Exercise instructions:
Copy each line below word for word and drop every image.

•••

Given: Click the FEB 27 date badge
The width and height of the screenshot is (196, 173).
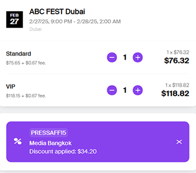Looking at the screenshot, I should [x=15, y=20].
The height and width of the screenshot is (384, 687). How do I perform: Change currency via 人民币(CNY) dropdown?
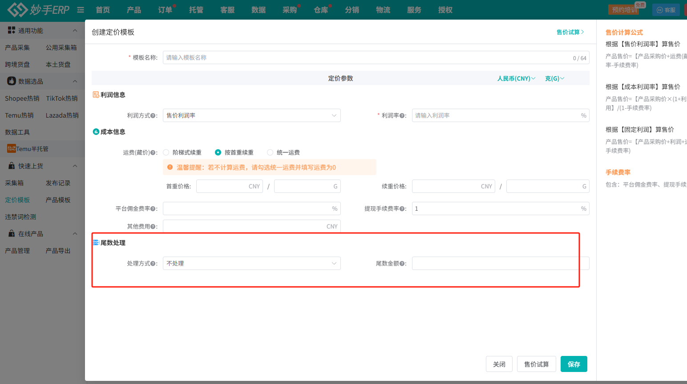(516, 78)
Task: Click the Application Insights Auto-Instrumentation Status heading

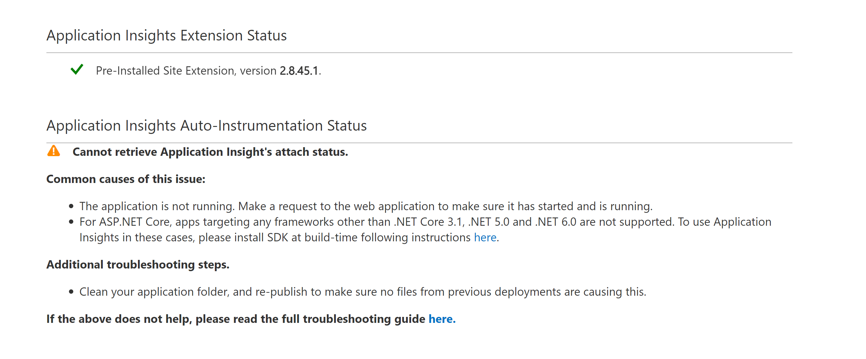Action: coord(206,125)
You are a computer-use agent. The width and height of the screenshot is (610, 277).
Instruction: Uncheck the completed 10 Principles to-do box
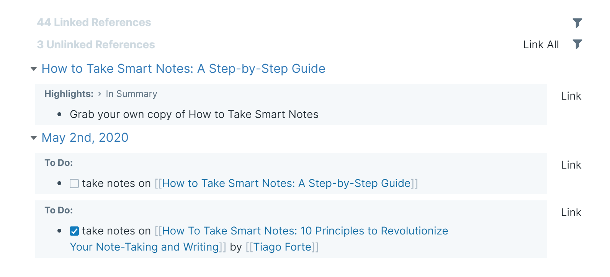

•••

Result of the task:
Given: Click the FEB 27 date badge
The width and height of the screenshot is (196, 173).
Looking at the screenshot, I should [x=15, y=20].
The height and width of the screenshot is (384, 687). How do I perform: Change currency via 人民币(CNY) dropdown?
(516, 78)
Task: Click the Application Insights Auto-Instrumentation Status heading

Action: coord(206,125)
You are a computer-use agent. The width and height of the screenshot is (610, 277).
Instruction: Uncheck the completed 10 Principles to-do box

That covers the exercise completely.